(Given request)
Arrange the items from the line containing "Given: Tap the" through the end of the items as a Markdown table with the columns Row and Line, omitting blank lines and the pictures.

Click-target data
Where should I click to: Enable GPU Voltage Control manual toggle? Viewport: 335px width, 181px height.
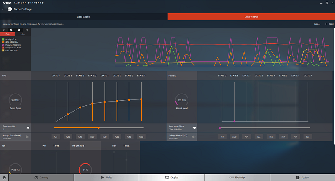(27, 137)
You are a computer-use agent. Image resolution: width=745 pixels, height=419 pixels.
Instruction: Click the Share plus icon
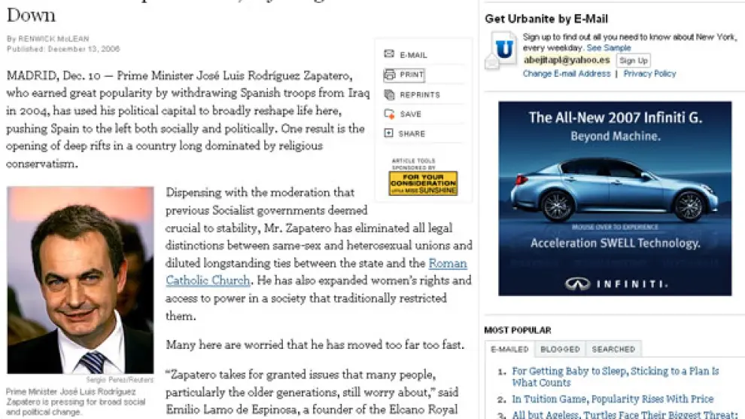pos(389,133)
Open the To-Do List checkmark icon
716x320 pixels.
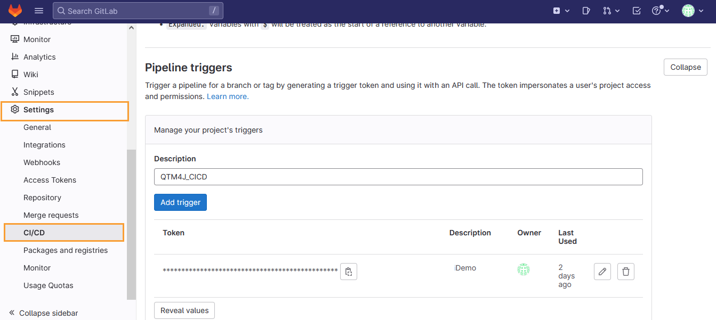(635, 10)
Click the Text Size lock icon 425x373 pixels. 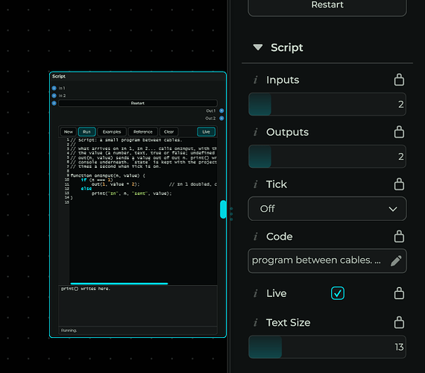pos(399,322)
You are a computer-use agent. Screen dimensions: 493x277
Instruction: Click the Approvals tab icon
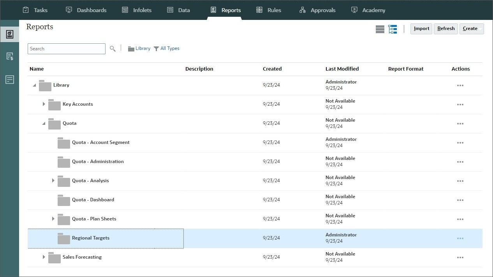click(302, 10)
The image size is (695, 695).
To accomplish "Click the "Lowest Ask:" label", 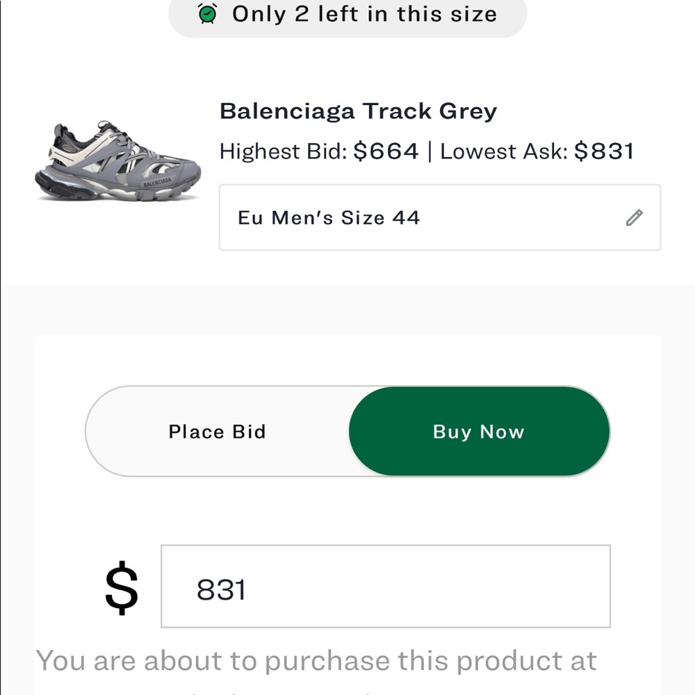I will [x=504, y=152].
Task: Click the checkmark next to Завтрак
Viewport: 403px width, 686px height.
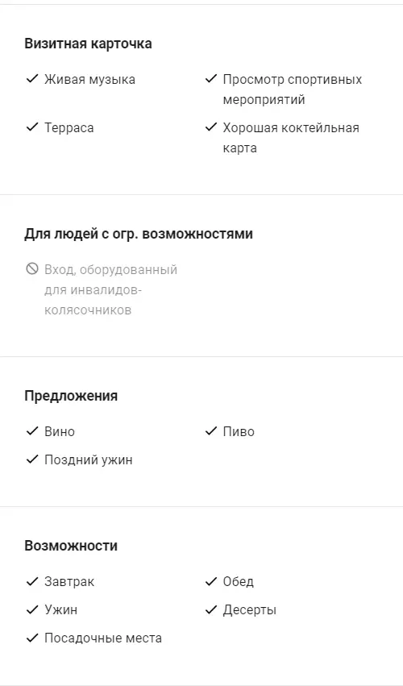Action: pos(32,581)
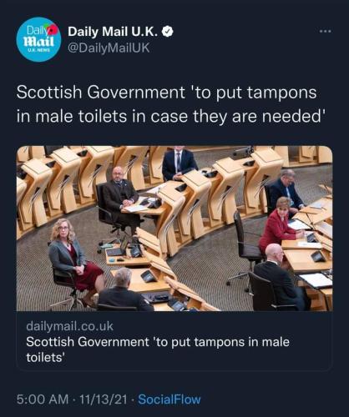Select the tweet headline about Scottish Government
349x417 pixels.
click(170, 104)
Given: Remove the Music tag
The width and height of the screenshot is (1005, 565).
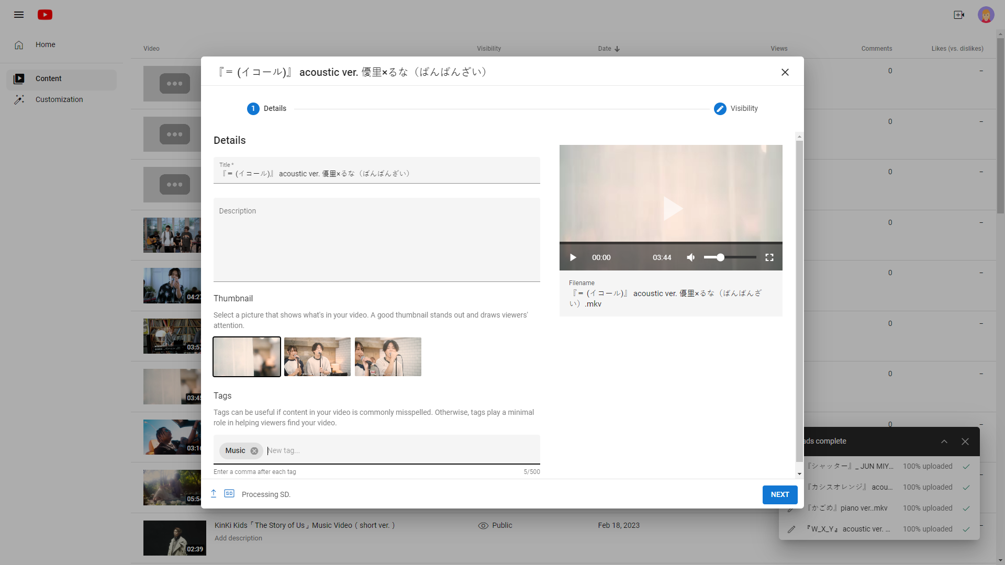Looking at the screenshot, I should point(254,451).
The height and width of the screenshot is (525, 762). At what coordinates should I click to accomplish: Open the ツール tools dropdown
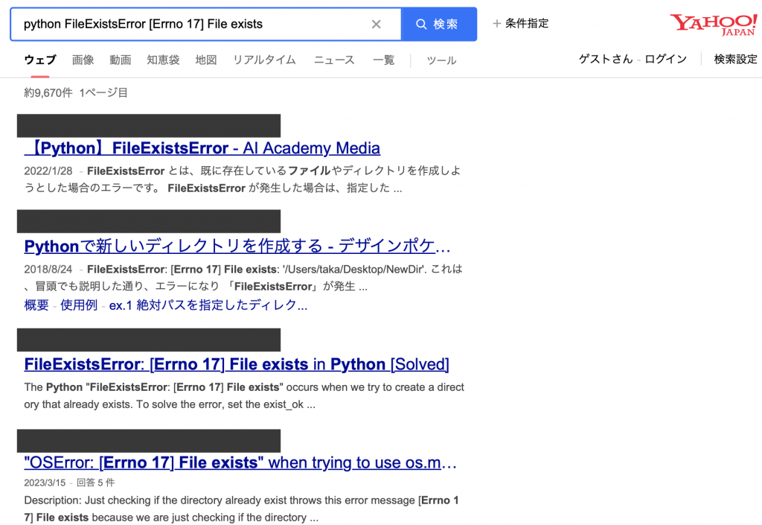(x=441, y=60)
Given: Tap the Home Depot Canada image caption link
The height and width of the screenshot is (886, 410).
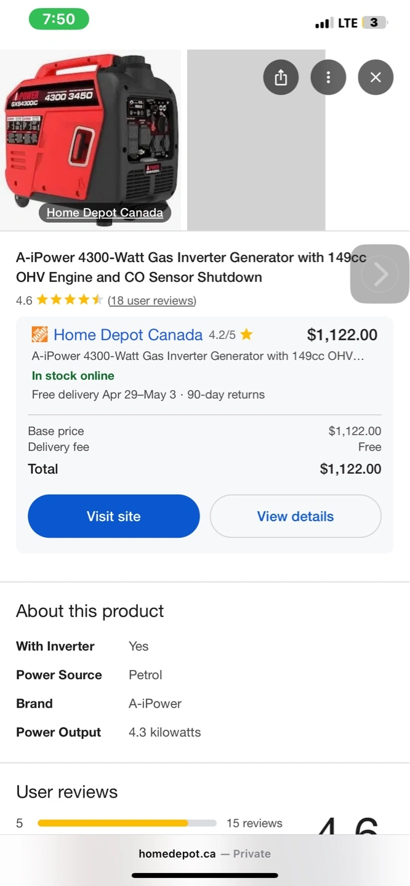Looking at the screenshot, I should point(105,213).
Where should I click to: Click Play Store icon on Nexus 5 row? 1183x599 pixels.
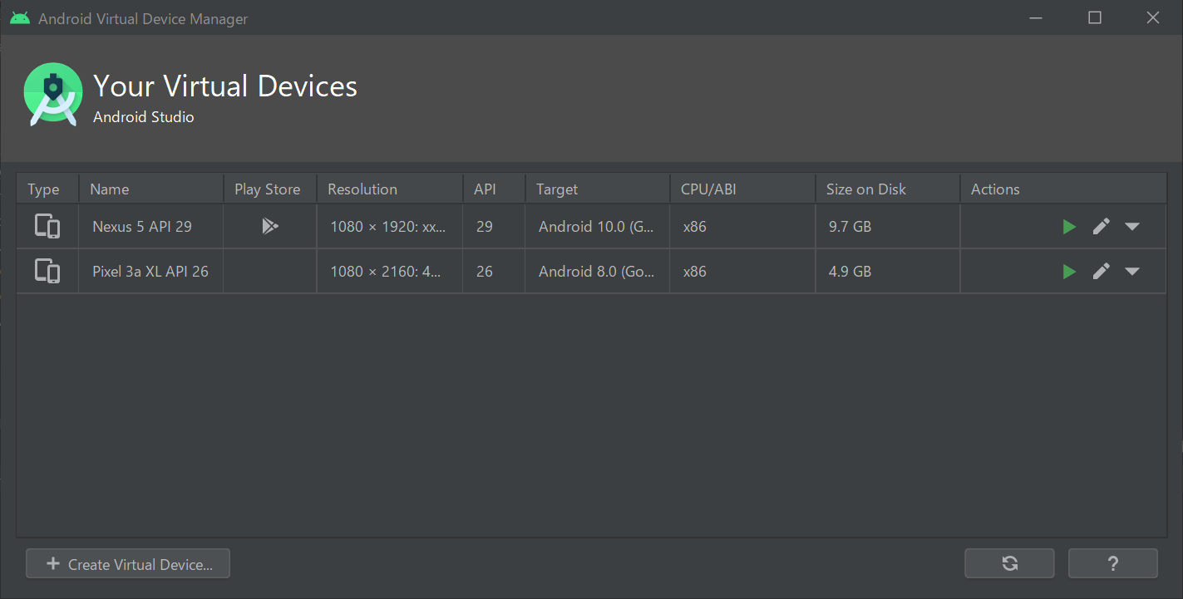pos(269,226)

(Written solution)
| Row | Line |
|---|---|
| 1 | Given: Tap the Home Depot Canada image caption link |
| 2 | The height and width of the screenshot is (886, 410). |
| 3 | Looking at the screenshot, I should point(105,213). |
| 4 | Where should I click to: Click Play Store icon on Nexus 5 row? 1183x599 pixels. |
| 5 | pos(269,226) |